## Dataset excerpts
-- Opening Marker --

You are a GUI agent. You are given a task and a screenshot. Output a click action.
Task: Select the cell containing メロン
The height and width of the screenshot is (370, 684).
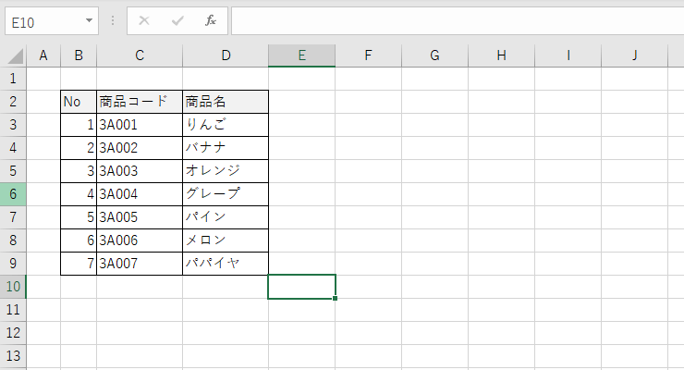click(226, 241)
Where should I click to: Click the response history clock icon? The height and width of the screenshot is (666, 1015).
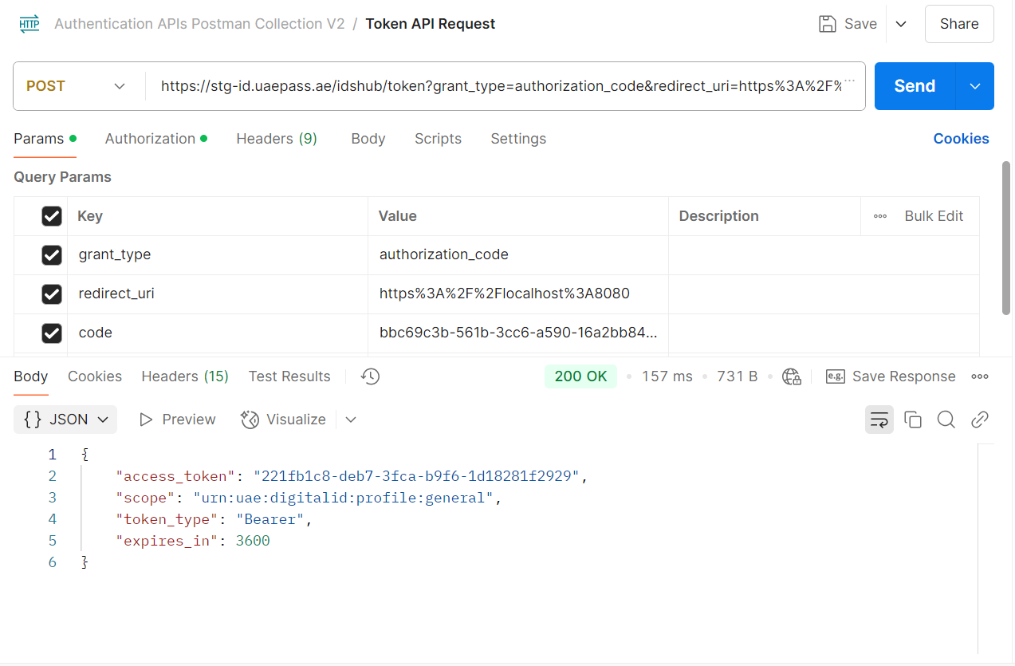point(370,376)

-- Closing Marker --

Reproduce exactly, with every picture left out, the lines from the one that contains "Where should I" to the final line of the records above.

Where should I click to: Click the response history clock icon? The height and width of the screenshot is (666, 1015).
point(370,376)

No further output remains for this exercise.